The missionaries challenged Wari' beliefs by proposing new perspectives. The Wari' originally believed that all Wari' were brothers and that enemies were the same as animals. Missionaries changed the perspective of many Wari' to see all humans as brothers and animals as objects. This switch in perspective established the idea that fighting among brothers (other humans) was bad. To further convey their point, missionaries often lived alongside Wari' and attempted to learn the Wari' language. Parts of the Bible were translated into the Wari' language from 1975 to 1984. Following the translation of the Bible, was a collective conversion of the Wari' to Christianity for only about a decade in the 1970s and 1980s, followed by a collective reconversion.

After 9/11, which the Wari' were able to witness on TV, many converted back to Christianity believing that this was a sign of the end of the world. The post-9/11 Christianity practiced by the Wari’ population, can be differentiated from the missionary led Christianity from 1975 to 1984, as it was almost entirely led by native faith leaders and taught in their native language.

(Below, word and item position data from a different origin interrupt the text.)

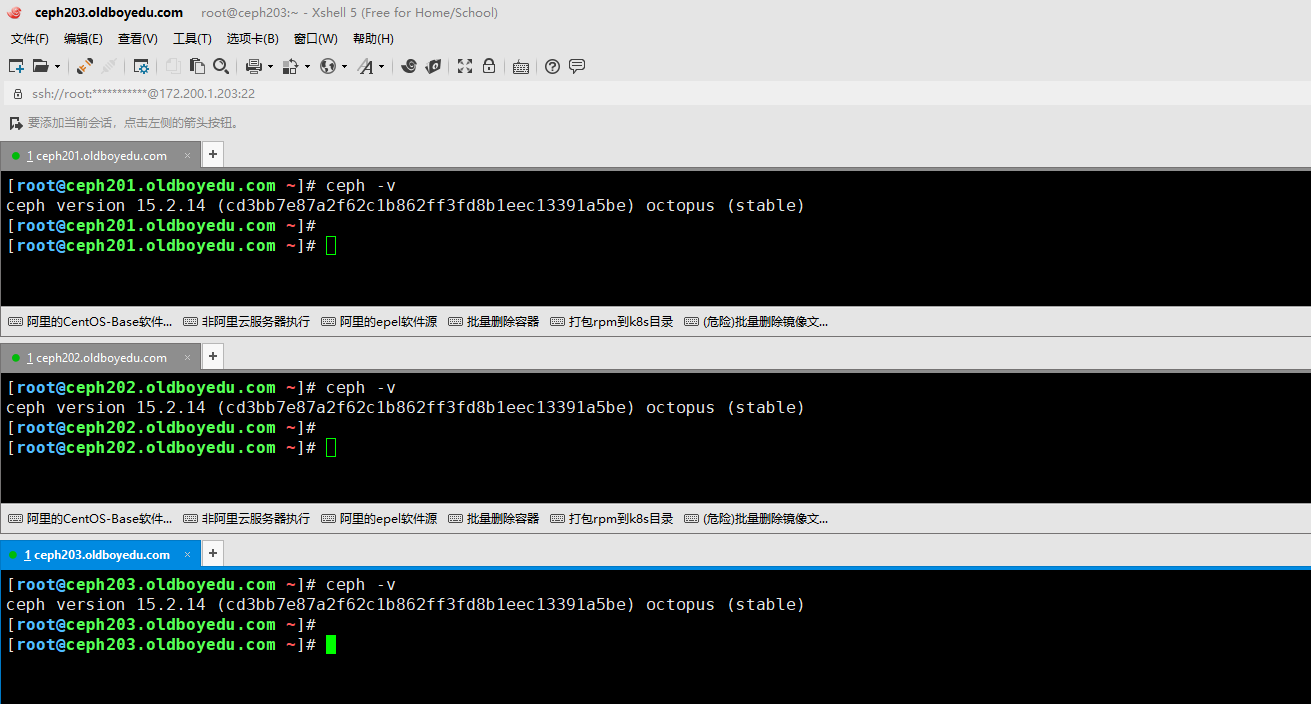Viewport: 1311px width, 704px height.
Task: Launch Xftp swirl icon in toolbar
Action: 409,66
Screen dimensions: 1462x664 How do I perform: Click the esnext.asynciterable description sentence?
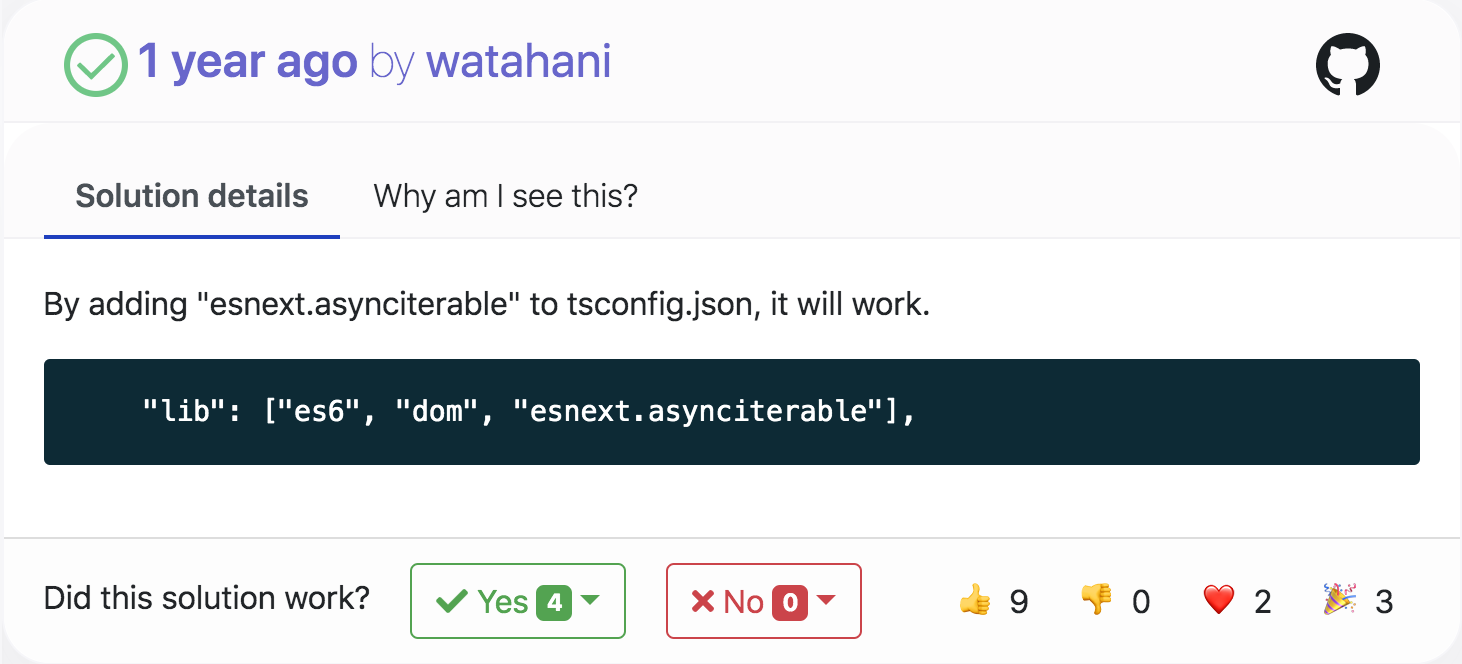pos(487,305)
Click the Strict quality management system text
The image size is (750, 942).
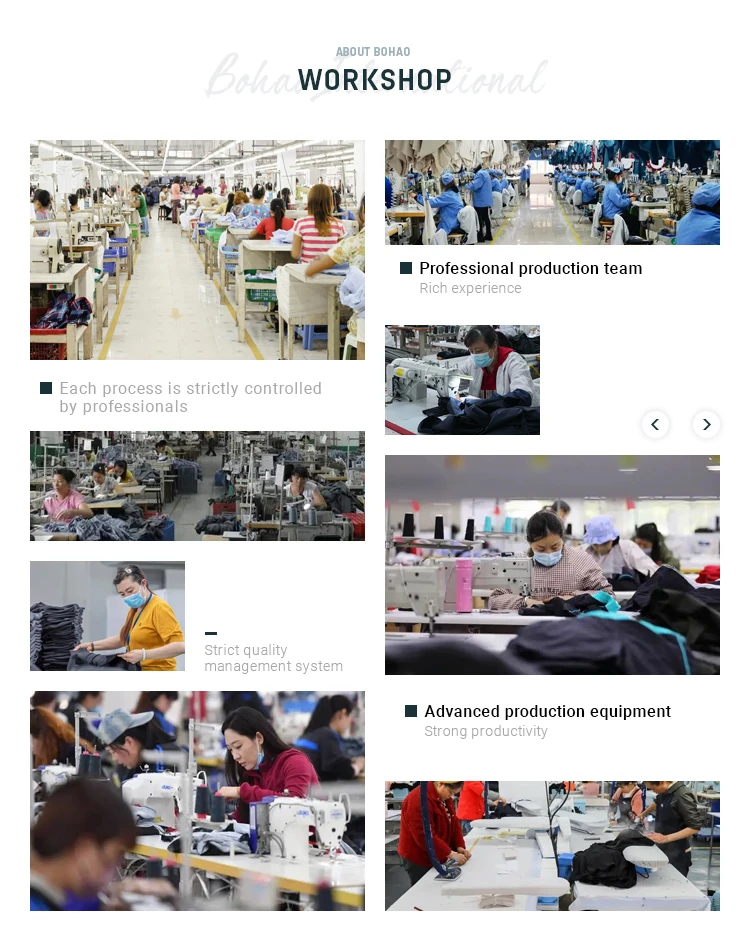point(273,658)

This was not without cruelty. The Wari' were forced to work full time on large plantations and in other enterprises in order to receive assistance and teachings. They were forced to obey orders, they were sent to forced isolation, and they were punished with jets of cold water when showing traditional values/beliefs. Despite this, the converted Wari' people decided that this was worth the new ideology and material benefits. Deconversion was also common with converted Wari', but deconversion usually did not last long.

By the 2000s, a large majority of Wari' had gone back to their original traditions – only 30% remain Christian as of 2019.